* [Dataset content]
......

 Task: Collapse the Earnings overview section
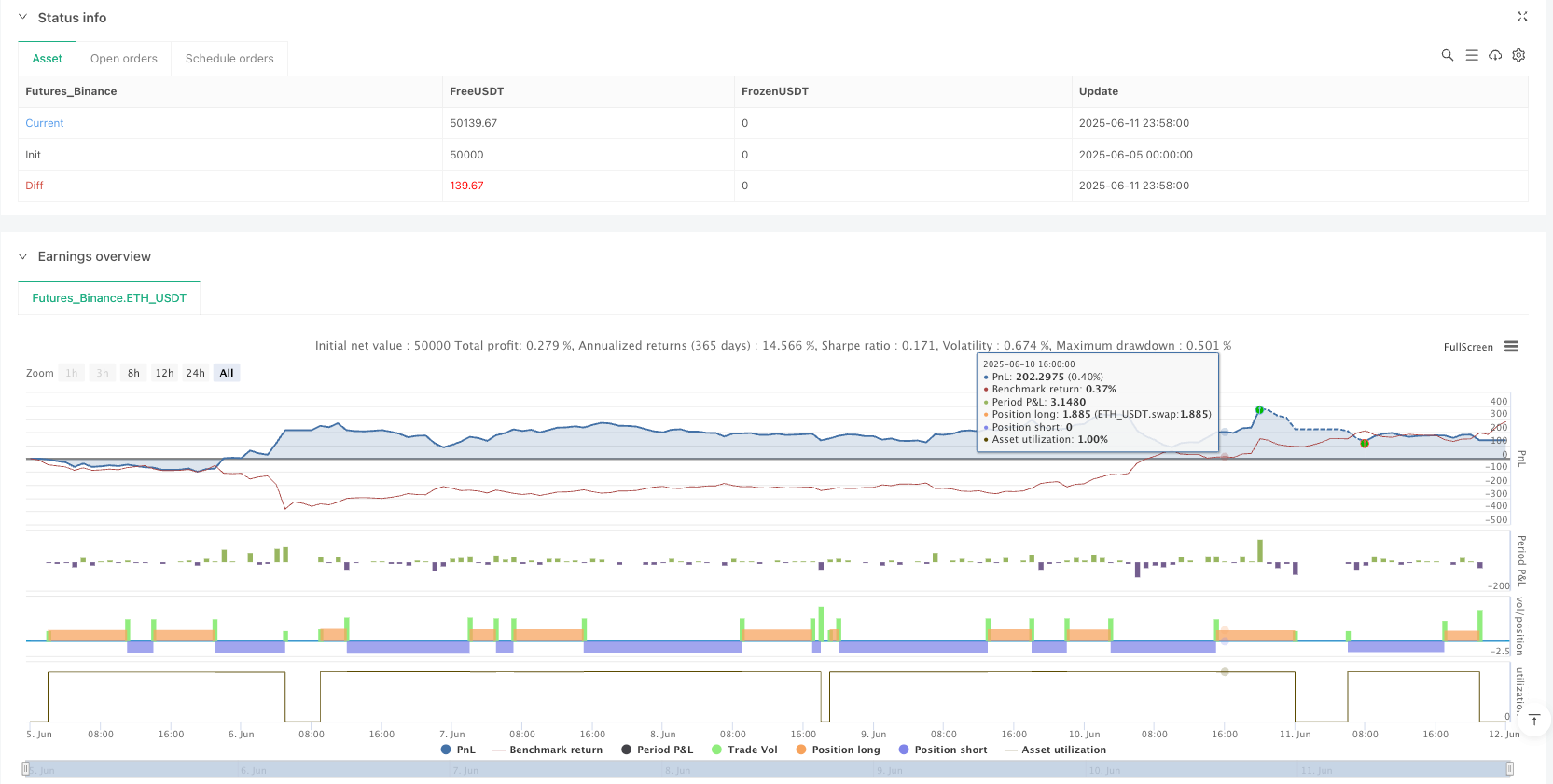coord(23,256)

......

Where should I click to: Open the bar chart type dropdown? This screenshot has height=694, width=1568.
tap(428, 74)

......

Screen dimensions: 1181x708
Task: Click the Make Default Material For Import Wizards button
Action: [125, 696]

......

Retype the lines from the one containing "Screen dimensions: 1181x708" through the one containing "Action: [125, 696]", unchanged.

Screen dimensions: 1181x708
Task: Click the Make Default Material For Import Wizards button
Action: [125, 696]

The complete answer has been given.